RECORDS FOR PROCESSING
★ ★ ★ ★ ★
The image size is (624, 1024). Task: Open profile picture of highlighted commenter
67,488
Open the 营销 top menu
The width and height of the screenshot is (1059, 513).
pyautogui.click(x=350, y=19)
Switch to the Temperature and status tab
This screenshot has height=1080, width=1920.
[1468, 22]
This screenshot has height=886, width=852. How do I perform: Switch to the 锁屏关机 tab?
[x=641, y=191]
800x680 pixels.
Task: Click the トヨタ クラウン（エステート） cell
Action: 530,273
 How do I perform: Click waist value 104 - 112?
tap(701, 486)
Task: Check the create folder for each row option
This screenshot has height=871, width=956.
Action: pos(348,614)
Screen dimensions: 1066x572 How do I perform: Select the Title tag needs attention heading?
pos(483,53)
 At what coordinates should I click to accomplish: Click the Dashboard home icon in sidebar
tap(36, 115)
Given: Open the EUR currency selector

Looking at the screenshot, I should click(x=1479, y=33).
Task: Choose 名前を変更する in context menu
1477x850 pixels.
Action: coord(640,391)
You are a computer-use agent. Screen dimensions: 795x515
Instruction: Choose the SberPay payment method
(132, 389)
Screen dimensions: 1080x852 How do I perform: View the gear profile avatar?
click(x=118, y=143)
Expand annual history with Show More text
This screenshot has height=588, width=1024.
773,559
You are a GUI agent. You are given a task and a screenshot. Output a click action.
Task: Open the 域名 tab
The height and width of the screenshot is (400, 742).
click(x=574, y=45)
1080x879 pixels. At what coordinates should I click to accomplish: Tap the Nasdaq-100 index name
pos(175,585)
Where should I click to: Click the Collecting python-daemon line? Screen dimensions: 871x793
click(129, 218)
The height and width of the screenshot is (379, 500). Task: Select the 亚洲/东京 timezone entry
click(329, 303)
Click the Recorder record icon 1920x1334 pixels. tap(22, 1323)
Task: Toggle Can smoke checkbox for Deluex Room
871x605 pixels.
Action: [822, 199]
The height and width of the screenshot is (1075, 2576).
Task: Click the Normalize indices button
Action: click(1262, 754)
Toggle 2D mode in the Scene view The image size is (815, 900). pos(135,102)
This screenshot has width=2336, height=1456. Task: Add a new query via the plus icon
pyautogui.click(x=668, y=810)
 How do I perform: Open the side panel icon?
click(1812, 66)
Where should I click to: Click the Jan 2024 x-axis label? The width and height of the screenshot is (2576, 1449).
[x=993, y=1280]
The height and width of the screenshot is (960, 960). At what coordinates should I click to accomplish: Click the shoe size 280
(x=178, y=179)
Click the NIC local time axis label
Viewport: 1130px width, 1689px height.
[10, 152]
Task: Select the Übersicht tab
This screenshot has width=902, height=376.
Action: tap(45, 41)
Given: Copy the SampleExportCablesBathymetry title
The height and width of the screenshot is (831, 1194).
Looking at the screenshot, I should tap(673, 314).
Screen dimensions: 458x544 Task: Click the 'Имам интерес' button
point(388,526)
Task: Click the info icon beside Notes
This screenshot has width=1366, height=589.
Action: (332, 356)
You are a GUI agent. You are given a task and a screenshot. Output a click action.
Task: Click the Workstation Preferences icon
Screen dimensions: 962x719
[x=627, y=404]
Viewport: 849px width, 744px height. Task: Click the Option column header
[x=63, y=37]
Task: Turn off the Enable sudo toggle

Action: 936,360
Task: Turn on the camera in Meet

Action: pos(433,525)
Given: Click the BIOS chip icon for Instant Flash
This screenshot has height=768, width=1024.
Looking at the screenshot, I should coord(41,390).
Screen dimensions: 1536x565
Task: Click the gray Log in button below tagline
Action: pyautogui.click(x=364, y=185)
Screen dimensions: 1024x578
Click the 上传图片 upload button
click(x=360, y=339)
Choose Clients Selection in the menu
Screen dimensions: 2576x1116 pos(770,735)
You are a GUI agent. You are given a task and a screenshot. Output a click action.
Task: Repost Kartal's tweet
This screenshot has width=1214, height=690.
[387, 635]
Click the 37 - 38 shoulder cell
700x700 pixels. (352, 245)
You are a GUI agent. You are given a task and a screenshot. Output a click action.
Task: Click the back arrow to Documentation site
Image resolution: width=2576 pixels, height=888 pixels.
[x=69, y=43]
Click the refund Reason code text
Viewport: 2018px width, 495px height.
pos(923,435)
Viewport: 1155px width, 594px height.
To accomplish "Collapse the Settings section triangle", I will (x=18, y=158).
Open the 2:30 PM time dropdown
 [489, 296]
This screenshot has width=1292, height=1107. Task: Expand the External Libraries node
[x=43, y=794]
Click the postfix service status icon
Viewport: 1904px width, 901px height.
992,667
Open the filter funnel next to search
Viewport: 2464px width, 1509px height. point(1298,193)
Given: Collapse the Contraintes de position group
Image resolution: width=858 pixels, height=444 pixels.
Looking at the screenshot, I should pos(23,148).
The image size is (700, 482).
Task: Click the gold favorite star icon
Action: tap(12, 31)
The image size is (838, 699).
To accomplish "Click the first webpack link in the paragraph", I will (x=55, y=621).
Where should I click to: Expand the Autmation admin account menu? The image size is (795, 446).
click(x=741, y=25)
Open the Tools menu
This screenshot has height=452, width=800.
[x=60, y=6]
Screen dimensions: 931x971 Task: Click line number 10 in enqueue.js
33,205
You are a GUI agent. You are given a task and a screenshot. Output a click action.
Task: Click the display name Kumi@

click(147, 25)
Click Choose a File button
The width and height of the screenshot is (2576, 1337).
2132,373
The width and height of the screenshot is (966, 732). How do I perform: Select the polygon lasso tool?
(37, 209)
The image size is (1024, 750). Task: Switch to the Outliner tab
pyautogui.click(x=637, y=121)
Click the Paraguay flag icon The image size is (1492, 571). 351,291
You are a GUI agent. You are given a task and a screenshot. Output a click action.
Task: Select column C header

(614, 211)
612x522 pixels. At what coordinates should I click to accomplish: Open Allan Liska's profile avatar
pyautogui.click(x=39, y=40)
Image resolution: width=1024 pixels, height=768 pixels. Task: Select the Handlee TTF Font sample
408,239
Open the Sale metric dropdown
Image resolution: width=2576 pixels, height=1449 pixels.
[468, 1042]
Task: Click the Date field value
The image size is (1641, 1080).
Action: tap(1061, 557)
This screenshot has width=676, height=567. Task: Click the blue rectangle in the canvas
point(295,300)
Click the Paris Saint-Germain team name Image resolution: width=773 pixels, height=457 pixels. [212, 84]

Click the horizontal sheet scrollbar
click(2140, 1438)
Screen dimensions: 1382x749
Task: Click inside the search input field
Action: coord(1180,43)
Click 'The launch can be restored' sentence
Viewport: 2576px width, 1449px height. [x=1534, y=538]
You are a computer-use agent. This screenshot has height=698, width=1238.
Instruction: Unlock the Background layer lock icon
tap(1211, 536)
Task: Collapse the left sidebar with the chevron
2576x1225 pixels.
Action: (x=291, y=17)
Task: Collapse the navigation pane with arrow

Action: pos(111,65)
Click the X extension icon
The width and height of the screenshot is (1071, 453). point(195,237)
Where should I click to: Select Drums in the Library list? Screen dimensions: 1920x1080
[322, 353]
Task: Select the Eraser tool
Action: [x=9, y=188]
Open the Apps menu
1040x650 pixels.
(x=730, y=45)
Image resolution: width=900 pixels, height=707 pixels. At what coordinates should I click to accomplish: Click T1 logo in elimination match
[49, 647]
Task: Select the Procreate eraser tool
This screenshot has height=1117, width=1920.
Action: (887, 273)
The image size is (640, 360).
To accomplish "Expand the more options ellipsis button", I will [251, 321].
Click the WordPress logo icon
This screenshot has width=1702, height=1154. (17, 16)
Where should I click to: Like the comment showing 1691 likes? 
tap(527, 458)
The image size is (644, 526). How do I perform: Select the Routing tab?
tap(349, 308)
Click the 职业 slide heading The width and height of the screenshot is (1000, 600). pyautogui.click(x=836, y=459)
★ ★ ★ ★ ★
How many lines in the rows above contain the word "name"? Case counts, and the reply should be only the number.

3